I'm trying to define which hotel offers the best value.
Let's say we have two hotels - A and B.
For A, you pay $10 a night and the rating for the hotel is 9.8.
For B, you pay $8 a night and the rating for the hotel is 9.6.
So for A, you pay $2 more and get one with a higher rating of 0.2. But is it the better value?
How would you solve this?
Thanks!
This depends on the person you are asking.
Suppose an individual's utility function only depends on hotel rating scores and money (which is used to purchase other things). Then it is completely consistent for two individuals to prefer A=(9.8,m-10) to B=(9.6,m-8) (and vice versa). Thus, there is no value metric for all individuals. However, if you focus on one individual, you could ask how much cheaper/costlier you would need to make each hotel such that the individual would be exactly indifferent to A. This idea is captured by the concepts of equivalent and compensating variation. However, for this you would need to know a lot about each consumer.
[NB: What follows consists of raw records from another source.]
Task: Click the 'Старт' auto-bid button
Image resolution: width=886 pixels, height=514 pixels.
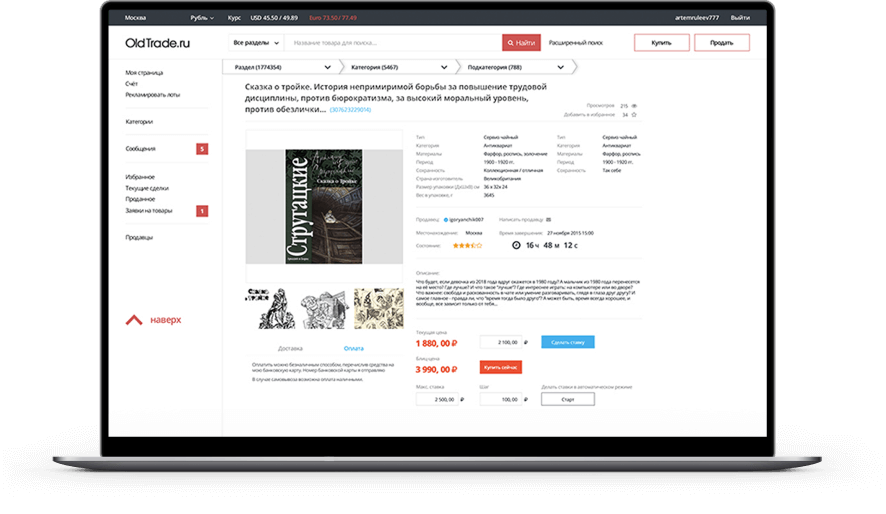Action: coord(568,399)
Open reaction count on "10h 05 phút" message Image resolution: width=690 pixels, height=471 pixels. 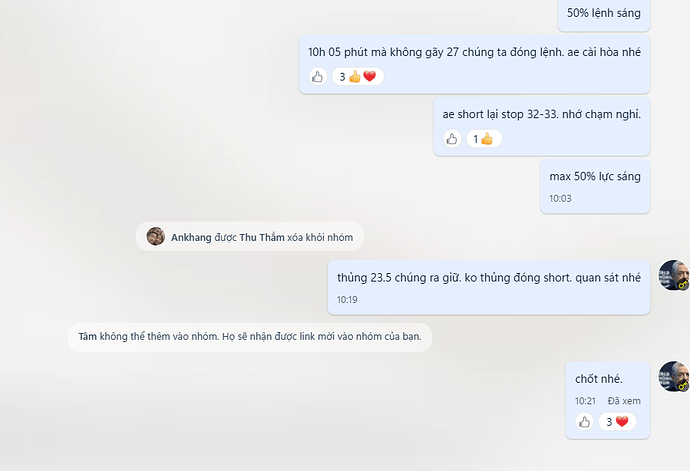click(x=357, y=77)
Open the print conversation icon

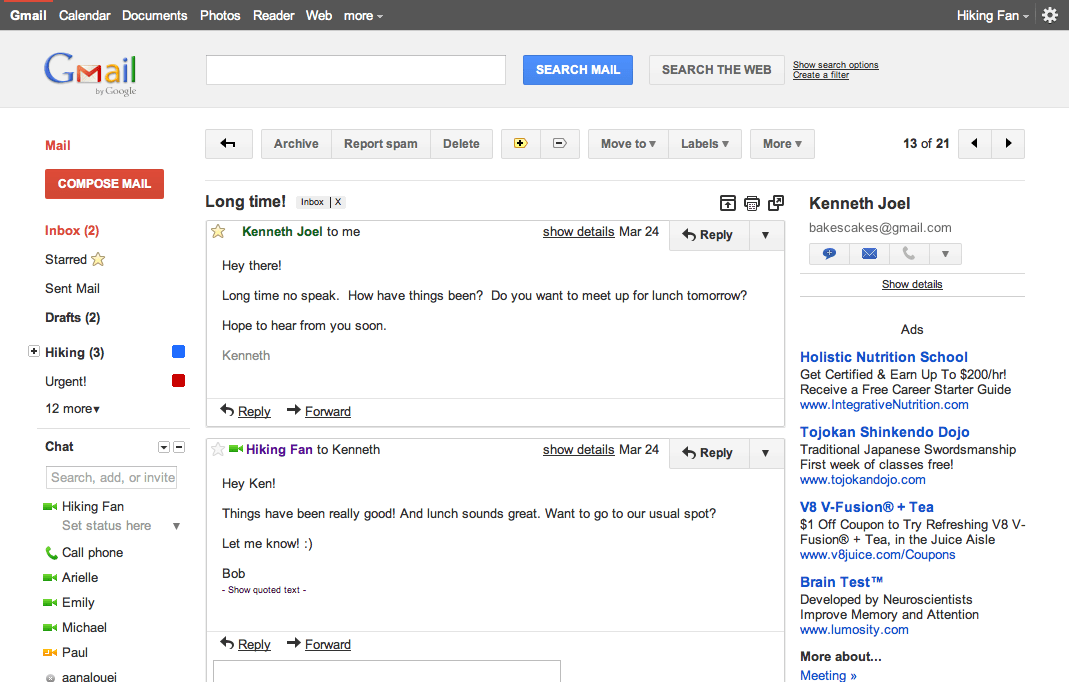click(x=751, y=203)
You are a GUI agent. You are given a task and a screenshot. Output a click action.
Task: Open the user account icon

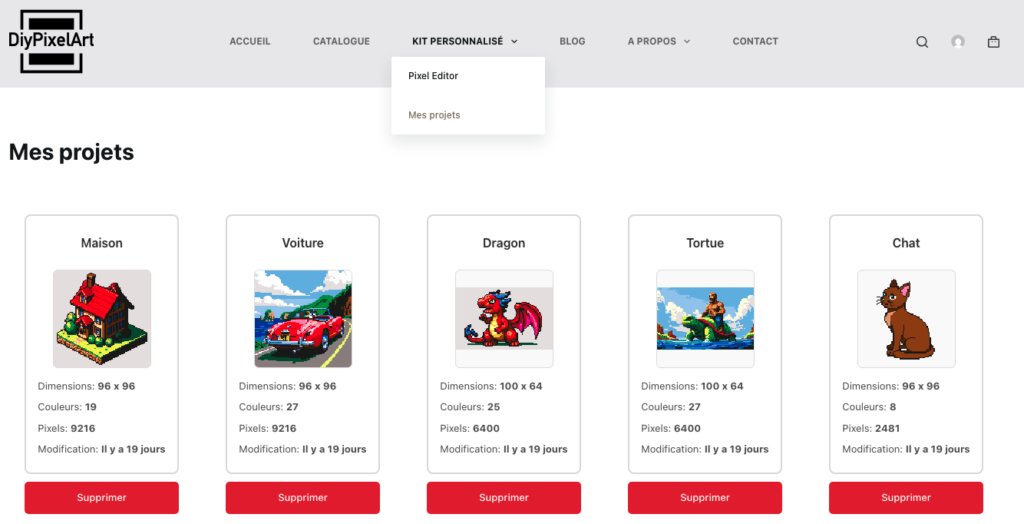pyautogui.click(x=958, y=42)
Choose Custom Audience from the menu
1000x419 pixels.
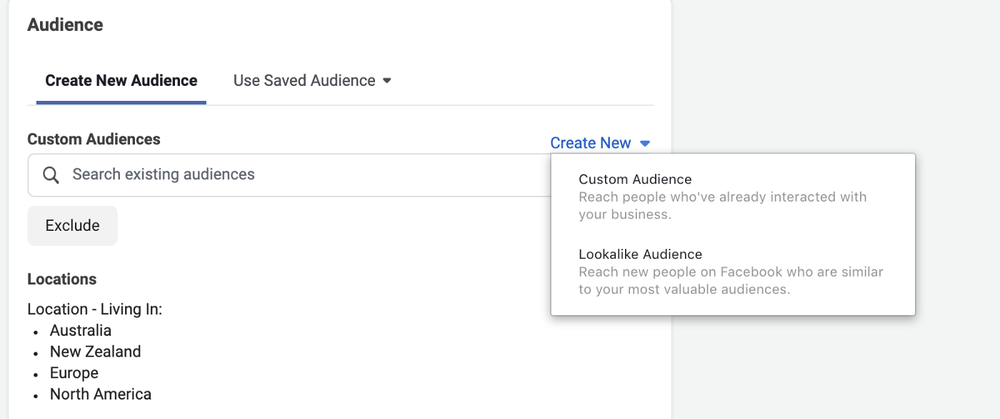click(x=635, y=180)
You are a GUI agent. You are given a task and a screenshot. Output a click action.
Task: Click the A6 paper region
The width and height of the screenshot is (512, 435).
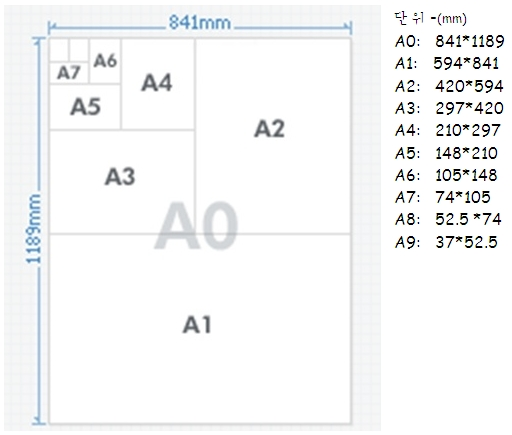(105, 61)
A simpler measure of value (but less meaningful to each individual) would be to measure the proportion $p(A \succsim B)$ of individuals which would prefer A over B. To each individual, this number would of course be meaningless. Notice also that the numbers obtained need not be consistent across hotels. Indeed, $p(A\succsim B)> .5$ and $p(B \succsim C)>.5$ does not imply $p(A \succsim C)>.5$. This follows from the cyclicality of pairwise majority voting. Arrow's impossibility theorem tells us that under some reasonable assumptions, there exists no aggregation procedure of ordinal preferences. Thus, unless you are willing to make stronger assumptions on preferences (than most economists are willing to make), it will be impossible to measure the value of hotels.